▸ Text shown
################
Expanding your business into Taiwan can be a smart move for companies looking to tap into Asia’s advanced manufacturing base, world-class tech talent, and efficient infrastructure. Setting up a subsidiary here allows you to operate as a local business while maintaining full ownership and control.
This guide walks you through setting up a subsidiary company in Taiwan, from choosing the right subsidiary structure to registering with local authorities and staying compliant.
Key Takeaways
- Registering a subsidiary in Taiwan typically takes 68-88 days, with a streamlined process managed through the Ministry of Economic Affairs (MOEA).
- Taiwan offers a flat corporate income tax rate of 20%, with potential incentives for specific industries like tech, R&D, and green energy.
- Foreign businesses can establish a subsidiary without appointing a Taiwanese resident as director, offering more flexibility in corporate governance.
- Foreign investors are allowed to own 100% of a subsidiary in most sectors, without the need for a local partner or shareholder.
################
▸ Problem A
Please print the passage of the guide on Taiwan subsidiaries starting at "Expanding your business" and ending at "and green energy.", copied word for word.
The guide on Taiwan subsidiaries and the listing that follows it are unrelated.

▸ Stored data
################
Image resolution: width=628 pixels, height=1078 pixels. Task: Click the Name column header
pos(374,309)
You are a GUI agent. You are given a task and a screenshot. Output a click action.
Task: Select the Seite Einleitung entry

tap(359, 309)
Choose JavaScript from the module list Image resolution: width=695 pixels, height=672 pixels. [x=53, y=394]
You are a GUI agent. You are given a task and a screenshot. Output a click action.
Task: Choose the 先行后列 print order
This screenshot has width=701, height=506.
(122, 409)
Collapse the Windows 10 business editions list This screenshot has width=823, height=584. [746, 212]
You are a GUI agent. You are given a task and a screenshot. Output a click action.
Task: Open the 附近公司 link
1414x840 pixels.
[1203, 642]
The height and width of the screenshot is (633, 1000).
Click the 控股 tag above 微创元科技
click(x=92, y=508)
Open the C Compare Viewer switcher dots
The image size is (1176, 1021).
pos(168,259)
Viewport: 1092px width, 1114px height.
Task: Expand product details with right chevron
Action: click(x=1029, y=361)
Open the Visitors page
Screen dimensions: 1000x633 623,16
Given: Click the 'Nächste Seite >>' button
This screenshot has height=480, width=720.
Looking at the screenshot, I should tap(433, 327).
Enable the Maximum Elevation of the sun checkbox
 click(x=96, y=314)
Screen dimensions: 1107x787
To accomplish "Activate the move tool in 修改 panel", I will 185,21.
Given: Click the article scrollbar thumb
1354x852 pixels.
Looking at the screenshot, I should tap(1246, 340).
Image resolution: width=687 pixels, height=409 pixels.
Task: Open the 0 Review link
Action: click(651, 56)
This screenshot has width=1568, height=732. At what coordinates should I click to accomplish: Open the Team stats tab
################
▸ Problem B
Output the lines of the listing verbatim, starting at the line that contains "Given: Click the 'Nächste Seite >>' button" and ending at the last line of the listing, both included.

▸ Task response A
Expanding your business into Taiwan can be a smart move for companies looking to tap into Asia’s advanced manufacturing base, world-class tech talent, and efficient infrastructure. Setting up a subsidiary here allows you to operate as a local business while maintaining full ownership and control.
This guide walks you through setting up a subsidiary company in Taiwan, from choosing the right subsidiary structure to registering with local authorities and staying compliant.
Key Takeaways
- Registering a subsidiary in Taiwan typically takes 68-88 days, with a streamlined process managed through the Ministry of Economic Affairs (MOEA).
- Taiwan offers a flat corporate income tax rate of 20%, with potential incentives for specific industries like tech, R&D, and green energy.

▸ Task response B
Given: Click the 'Nächste Seite >>' button
This screenshot has height=480, width=720.
Looking at the screenshot, I should tap(433, 327).
Enable the Maximum Elevation of the sun checkbox
 click(x=96, y=314)
Screen dimensions: 1107x787
To accomplish "Activate the move tool in 修改 panel", I will 185,21.
Given: Click the article scrollbar thumb
1354x852 pixels.
Looking at the screenshot, I should tap(1246, 340).
Image resolution: width=687 pixels, height=409 pixels.
Task: Open the 0 Review link
Action: click(651, 56)
This screenshot has width=1568, height=732. At what coordinates should I click to accomplish: Open the Team stats tab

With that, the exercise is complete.